I am running a RF classification using multi-temporal S2 level 1C images (not processed to 2A yet). The classification looks good but some of the pixels are classified as NaN. Here are my steps:
-Resample (to 10 m)
-Subset (reduce size of images)
-Import Vector (shapefile of the study area)
-Reproject (to the same UTM zone of the original product. Necessary for the next step to work properly. No data is set to -1 and not NaN)
-Land-Sea mask to mask the images with the exact shape of the study area
-Import training vectors
-Run RF classification
This is an example of the images that are used as input for the RF. The black area around the study area has NaN values. They grey area is just invalid pos.
the NaN pixels fall below the confidence threshold of the RF algorithm meaning that the signature cannot be assigned to a class above the desired confidence.
At the moment you can only increase the confidence threshold in the layer properties but nontheless these areas are zero. Would be a nice improvement of the RF module to have more influence on parameters like confidence or number of samples per node ect.
I have run a RF classification over an image that was subset and masked before. The input image has the shape of the Study Area and the remaining pixels are NoData. When I run the classification, the NoData pixels are taken into consideration and classifed.

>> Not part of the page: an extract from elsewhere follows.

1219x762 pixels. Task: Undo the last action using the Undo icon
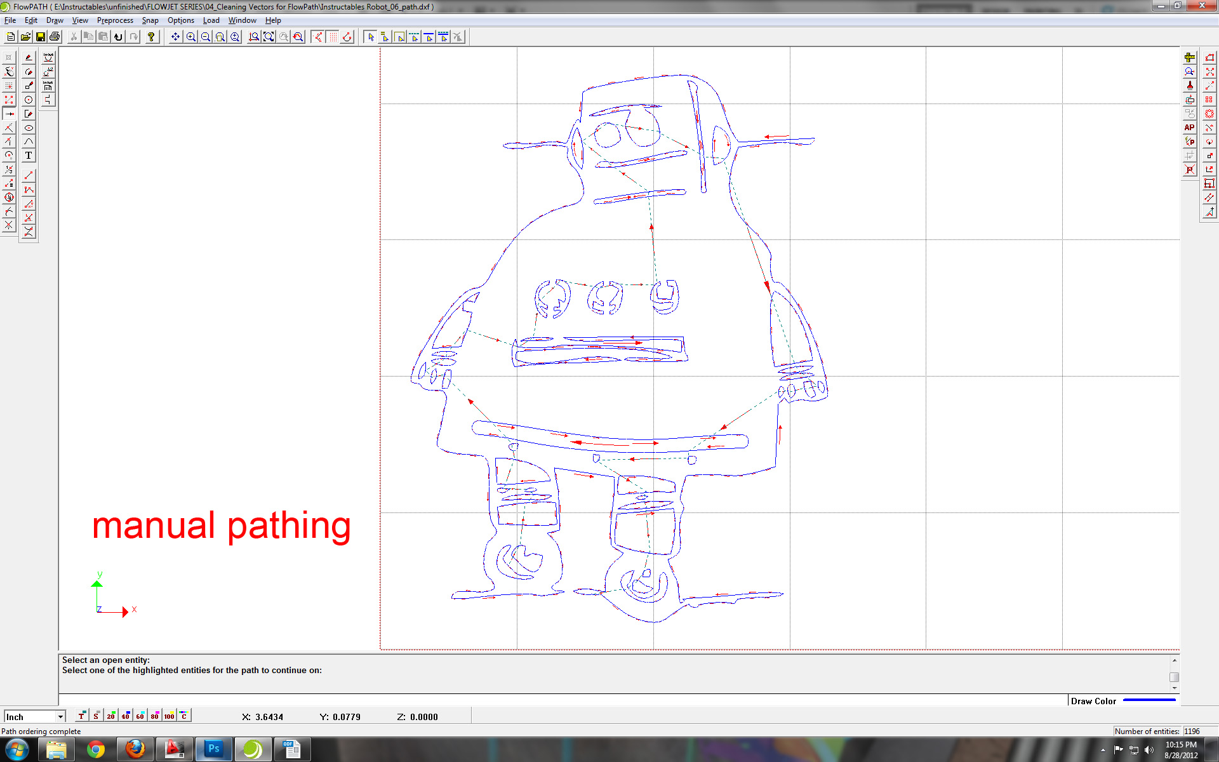point(118,36)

The confidence level of the NaN is 1 so I cannot play with the threshold. If the NaN cannot be classified according to the RF algorithm, why do they have a class (they are classified as bere soil). The statistics of the output are affected and there is a dedicated class (-1) for no data.
@ABraun, in SNAP, when creating the trees for the forest, do you know which is the number of variables that is randomly selected to be used as splitting options at each node of a tree? Is it the square root of the number of variables?

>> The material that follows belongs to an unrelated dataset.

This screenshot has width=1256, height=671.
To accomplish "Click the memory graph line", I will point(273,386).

I have seen on literature that this parameter does not affect a lot RF but still should be possible to be defined by the user. I could not find any reference about that on SNAP
I am facing a further issue with the arbitrary threshold for NaN set by the Random Forest tool.
When saving my product as GeoTiff to perform an accuracy assessment in QGis (since no tool is available in Snap, Accuracy Assessment in SNAP) or other environments, my NaN pixels are automatically assigned to different classes, thus altering the results of my original classification: in the picture below I prepared a quick table to illustrate the issue (the pixels are named with letters to help visualizing the correspondence and the mismatch between the two products):
the classes are not randomly assigned, but treated as NoData within SNAP because they fall under the confidence criterion defined in the properties of the LabeledClasses raster.
In the image below, all classified pixels with confidence below 0.5 are treated as NoData, although they might contain assigned class values.
But only SNAP can handle this valid pixel expression. If you want to export the data, make a new raster in the band maths which substitutes these values by 0, for example:
IF Confidence <= 0.5 THEN 0 ELSE LabeledClasses
This creates a raster where these areas are set to 0 (you can use any other value as well)
Make sure to remove the “virtual” checkbox in the band maths and save your product to make the new raster permanent.
Thank you a lot! This clarifies everything: so, it’s possible to simply modify the valid-pixel expression from the LabeledClasses properties in order to show the classification results with a different threshold.